После горячих заверений в дружбе хитрый Маврокордато написал:
"О делах же, о которых изволишь напомнить, с радостью поговорить готов еще до общего съезда. Поэтому со всяческим дерзновением изволь мне обо всем написать. таинства ваши сохраню и ответ дам". Другими словами: на тайные переговоры согласны - выкладывай карты на стол.

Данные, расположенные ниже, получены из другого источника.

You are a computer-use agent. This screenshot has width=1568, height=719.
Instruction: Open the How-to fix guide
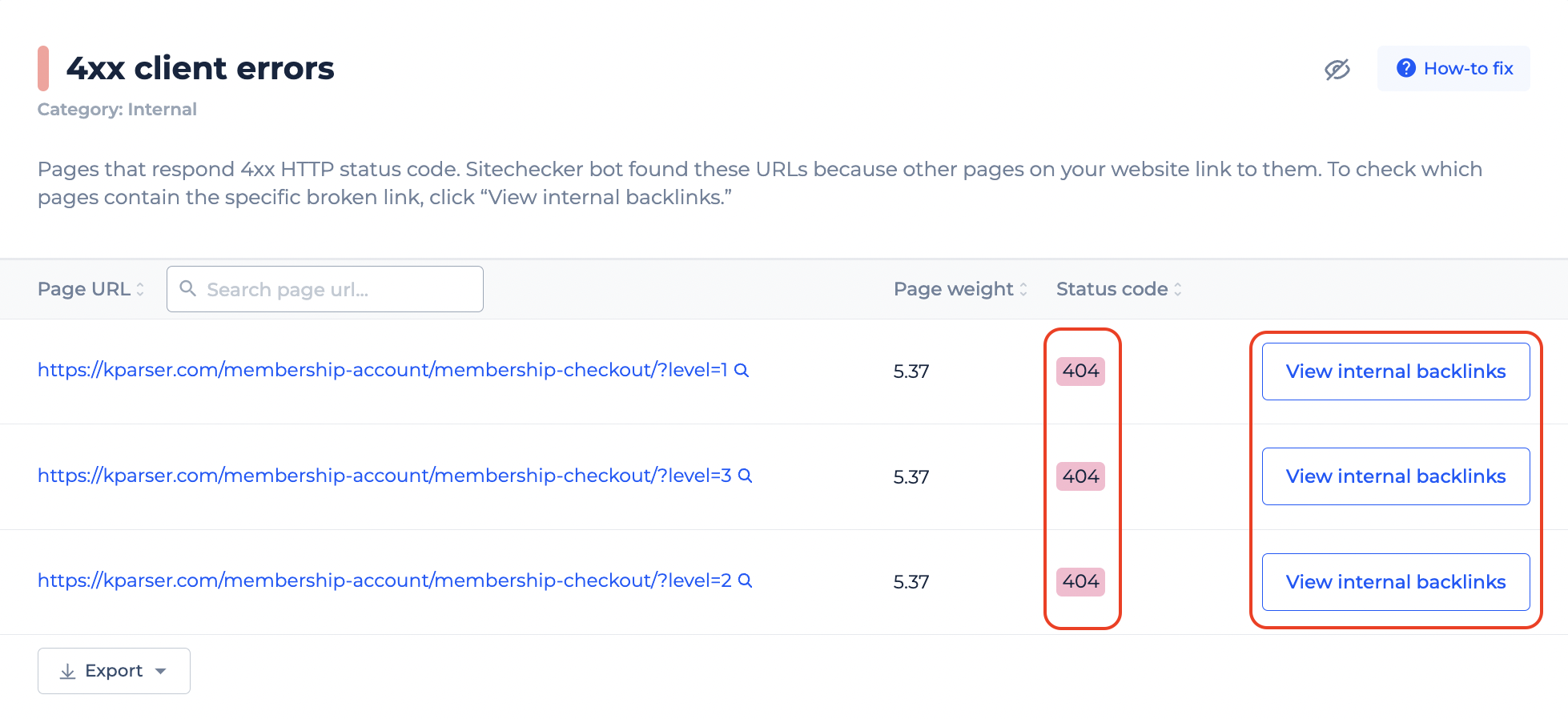coord(1453,68)
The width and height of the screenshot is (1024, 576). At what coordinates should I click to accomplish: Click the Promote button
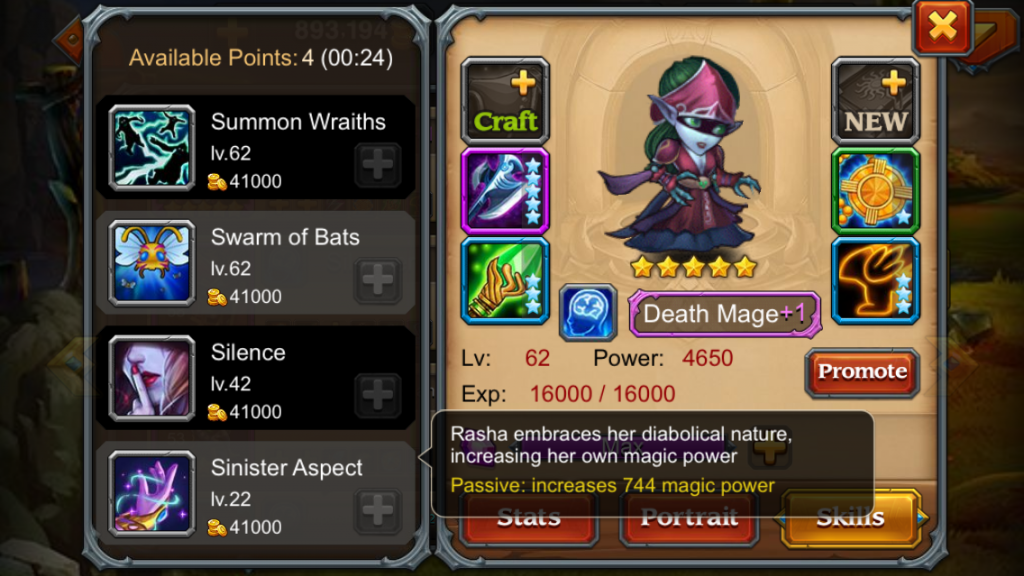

Два приятеля условились также и дальше пользоваться услугами расторопного чернеца Григория, который умел незаметно проскользнуть степью, минуя союзные станы. Но основной канал связи они решили установить через "дохтура" Посникова.
* * *
Итак, два доктора - философии и медицины, выпускники Падуанского университета, встретились на берегу Дуная, чтобы поговорить на дипломатические темы. Разговор у них шел и на греческом, и на латыни, да и итальянским баловались. Начинать пришлось Посникову. Так уж положено: кто напросился на разговор, тот и начинает. "Сия комиссия, - стал нагнетать пессимизм Посников, - чаять благополучного окончинин не воспримет" из-за великих трудностей и себялюбивогосоревнования участников. Поэтому туркам и русским, осторожно намекнул он, можно бы и подумать о собственных интересах. Немцы и поляки их ссорили, лгали им, и за одно это их надобно проучить. Давайте, начал прощупывать почву Посников, заключим между собой перемирие, пусть даже не на многие годы. А во время перемирия через посредничество крымского хана или же через особые посольства можно будет договориться и о вечном мире. В то же время он не советует туркам искать мира с немцами, венецианцами и поляками. Пусть они продолжают воевать с цесарцами, которые будут ослаблены выходом Москвы из союза. А царь будет содействовать туркам, мыслить, как ему отомстить немцам за их ложь. Ну а уж если во время перемирия не удастся заключить мир с Москвой, турки будут вольны помириться и с немцами.